Today I learned a very important lesson while watching a talk between Oprah Winfrey and Brene Brown. That lesson is this:

People have to earn the right to know my story. It is an honour to bear witness to my vulnerability.

For the longest time I viewed my story as a burden that I needed to protect people from. I held onto my story as a secret that needed to be kept under lock and key. I thought that it would be unfair to share the burden of my story with someone; I thought that my story was something to be ashamed of. But while listening to the words of Brene Brown today I realized how very far from the truth my beliefs have been.

Today I realized that people need to earn the right to know my story. If I choose to share my story with someone it is not a burden, it is a gift. My decision to be vulnerable with someone is proof that I trust that individual to support me and show compassion for the challenges that I have overcome.

I have a new-found appreciation for my story and the reality of my struggles. Brene Brown is famously quoted as saying “loving ourselves through the process of owning out story is the bravest thing we’ll ever do”. This statement reinforces the lesson that I learned from the discussion between Oprah Winfrey and Brene Brown. Owning my story is an act of self-love and being true to myself by acknowledging all of the obstacles that I have overcome. In the past I have felt so much shame about the trauma that I experienced as a little girl and I have tried so many times to forget the past and distance myself from the reality of my past. However, the only thing I accomplished by avoiding the past was reinforcing the shame that I was attempting to run away from. In trying to distance myself from shame I was actually allowing the shame to grow deeper roots in my mind. But through the process of facing my story head on in therapy I have learned how to accept the past and move on from it. Owning my story has given me more freedom from the past than avoidance ever did. Which leads me to the second lesson that I want to share with you:

Avoidance is not a means of moving on. Shame is like a weed. No matter how many times you cut it down, it will grow back and spread it’s roots to other parts of your life. If you really want to free yourself from shame you must fast it head on and pull it out from it’s roots.
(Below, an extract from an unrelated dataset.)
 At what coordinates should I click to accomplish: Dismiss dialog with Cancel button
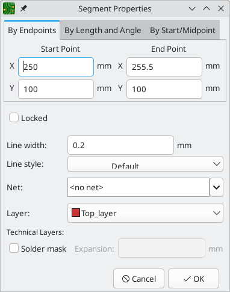[x=138, y=279]
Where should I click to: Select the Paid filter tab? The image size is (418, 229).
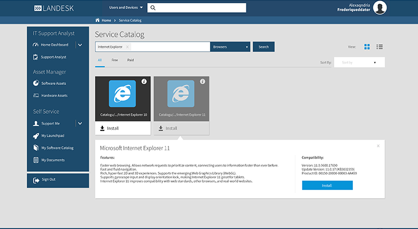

I tend to be a bit of a nerd at heart; I enjoy watching TEDtalks and reading for the sake of learning new things. When it comes to learning about trauma, part of my motivation is driven by the desire to help others and part of it is driven by my need to help myself. Learning from the wisdom of social workers like Brene Brown allows me to catch a glimpse into my future as a social worker, but it also gives me a chance to reflect on my own experiences and face my own demons. Even if you are not someone who enjoys TEDtalks or talk shows, I would encourage you to watch the video above. The messages are profound and potentially life-changing.

I hope this post helps someone in the same way that the video helped me.